Research ArticleClinical Studies

Immunoglobulin Restores Immune Responses to BTH1677 in Patients With Low Levels of Antibodies to Beta-glucan

PETER J. HURLEY, NANDITA BOSE, GAUTAM JHA, MICHELE GARGANO, NADINE OTTOSON, KEITH GORDEN, BLAINE RATHMANN, BEN HARRISON, XIAOHONG QIU and ARKADIUSZ Z. DUDEK
Anticancer Research March 2020, 40 (3) 1467-1473; DOI: https://doi.org/10.21873/anticanres.14090

Abstract

Background: BTH1677 is a beta-glucan pathogen-associated molecular pattern (PAMP) being evaluated as a novel immunotherapy of cancer. We previously described that the presence of antibodies against beta-glucan (ABA) in serum is necessary for BTH1677 antitumoral activity. We hypothesized that infusion of immunoglobulin can reinstate responses to BTH1677 in individuals with low ABA levels. Patients and Methods: We report two single-patient studies: one in a patient with metastatic colorectal cancer who received BTH1677, combined with tumor targeting antibody cetuximab; and a second in a patient with metastatic neuroendocrine tumor who received BTH1677 combined with immune checkpoint inhibitor pembrolizumab. Results: The patients had low serum titers of ABA and low innate immune effector functionality induced by BTH1677. Addition of intravenous immunoglobulins restored innate immune activity of BTH1677 and induced clinically meaningful anti-tumoral activity, with long-term disease control. Conclusion: Infusion of immunoglobulin can restore activity of BTH1677 in individuals with low serum ABA level.

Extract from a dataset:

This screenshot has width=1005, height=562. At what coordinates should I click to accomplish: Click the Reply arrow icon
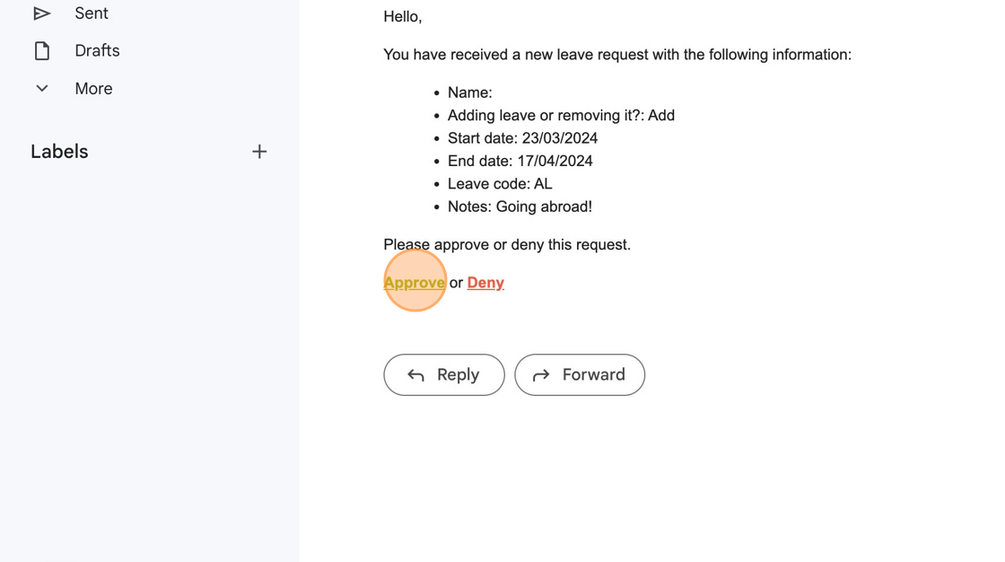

BTH1677, a yeast-derived soluble β-1,3/1,6-glucan [Imprime PGG; β(1,6)-[poly-(1,3)-D-glucopyranosyl]-poly-β-(1,3)-D-glucopyranose) pathogen-associated molecular pattern (PAMP) is a dectin-1 agonist that is being evaluated as a novel cancer therapy in combination with tumor-targeting, anti-angiogenic and immune checkpoint inhibitor antibodies. In phase II randomized clinical studies, BTH1677 has shown promising potential to enhance the efficacy of tumor targeting antibodies (cetuximab and rituximab) in metastatic colorectal cancer, non-small cell lung cancer (NSCLC), chronic lymphocytic leukemia, non-Hodgkin lymphoma, anti-angiogenics (bevacizumab) in patients with NSCLC (1-5). An encouraging trend of enhanced overall survival with the combination of BTH1677 and programmed cell death protein 1 (PD-1) inhibitor pembrolizumab has also been reported in an ongoing phase II trial in patients with triple-negative breast cancer (6). Mechanistic investigations exploring these different therapeutic combinations in pre-clinical tumor models have shown that BTH1677, being a PAMP, primes the innate immune effector functions to ultimately inspire an adaptive immune response-based anticancer immunity cycle. BTH1677 enhances the antitumor immune effector functions of myeloid cells, specifically, stimulating antibody-dependent cellular cytotoxicity and antibody-dependent cellular phagocytosis functions of neutrophils and macrophages respectively, reprogramming the immunosuppressive cells in the microenvironment including tumor-associated M2-macrophages and myeloid-derived suppressor cells, and enhancing the antigen presentation capabilities of dendritic cells (7-12). Recently, BTH1677 was also shown to enhance the antibody-dependent cellular cytotoxicity mechanism of natural killer cells, mainly via cross-talk with myeloid cells (13).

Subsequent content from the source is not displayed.